Why the stock market has shrugged off Trump’s latest tariff threats

Why the stock market has shrugged off Trump's latest tariff threats

President Trump is once again turning up the tariff dial, but stocks aren’t reacting nearly as strongly as they did back in April.

In recent days, Trump has written letters threatening 30% duties on goods from Mexico and the European Union while also warning of 35% tariffs on Canadian imports. On Monday, he added the potential for 100% duties on goods from Russia.

A few months back, similar headlines were driving the market action. Now, the S&P 500 (^GSPC) and Nasdaq Composite (^IXIC) are hovering near record highs despite the news.

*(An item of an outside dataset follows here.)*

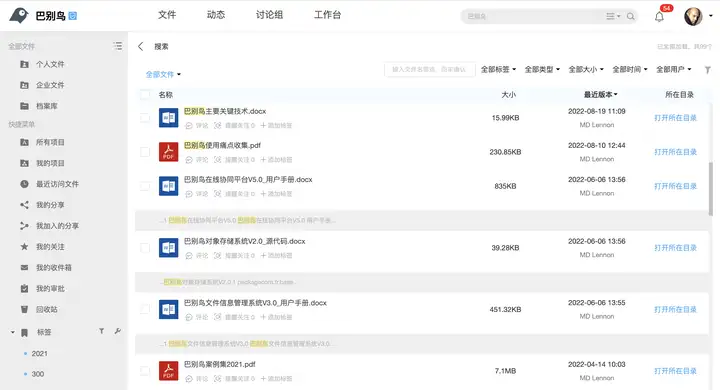Focus the file name filter input field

Perhaps part of this is the so-called TACO trade, a calling card for investors to stay invested because “Trump always chickens out” on his highest tariff threats. But Morgan Stanley chief investment officer Mike Wilson points out that what’s at play is just math.

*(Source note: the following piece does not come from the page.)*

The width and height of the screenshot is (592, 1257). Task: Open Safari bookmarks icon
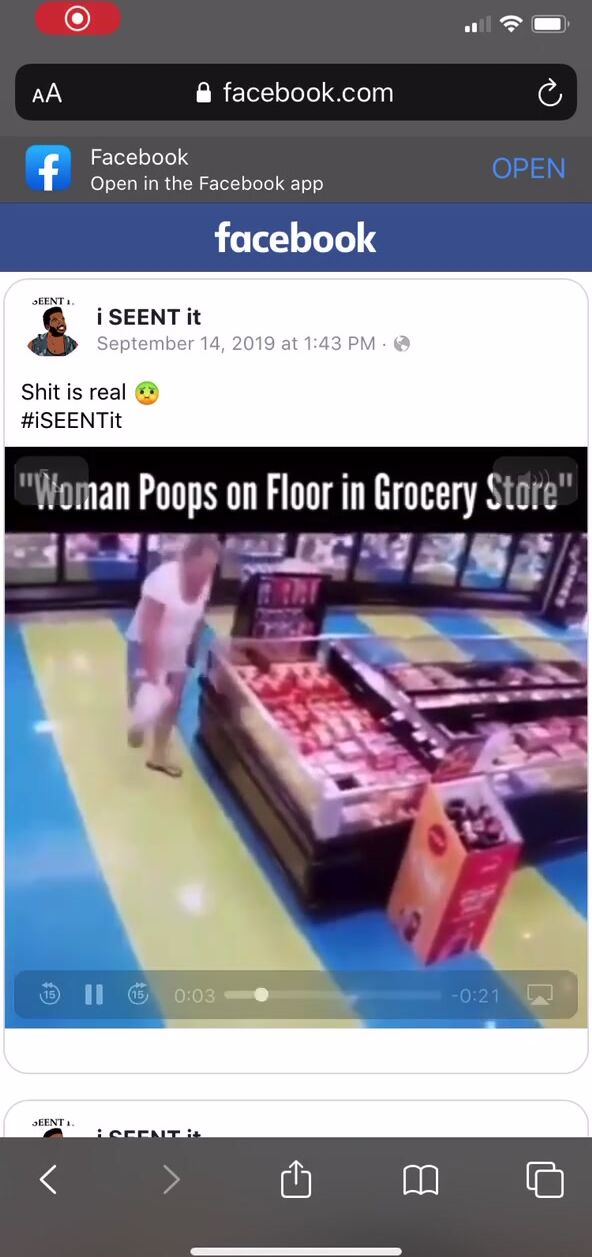(421, 1181)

The recent tariff announcements have said nothing about China, and as our chart below from Wilson shows, that’s what matters to the widest array of industries.

Wilson segmented various industries into different subsectors of exposure to tariffs. Seven categories, including technology and semiconductors, have “more material risk,” meaning import exposure in that group from China is more than 15% of the global total of imports. In other words, tariffs on goods from China would hurt sectors like tech more than tariffs on nearly any other country listed in Wilson’s work.

Read more: What Trump’s tariffs mean for the economy and your wallet

“The more material trade-related risk for equity indices would be if tariff rates on China were to increase materially from here,” Wilson wrote. “China is significant not only because of the number of industries with tariff cost exposure, but also because of the market cap weighting of those industries, in aggregate.”

JPMorgan chief US economist Michael Feroli estimates the effective US tariff rate has jumped to 16.9% in July from closer to 13% before President Trump began distributing letters to countries during the week of July 9. But importantly, no part of that change accounts for an increase in China tariffs. Those are estimated just shy of 50%, a far cry from the 145% once threatened.

Meanwhile, there have actually been positive updates in terms of US-China trade. In a blog post late Monday night, Nvidia (NVDA) said it was applying to resume sales of its H20 GPUs in China, reversing a key headwind for the company’s AI chip business. Nvidia wrote in the post that the US “assured Nvidia that licenses will be granted.”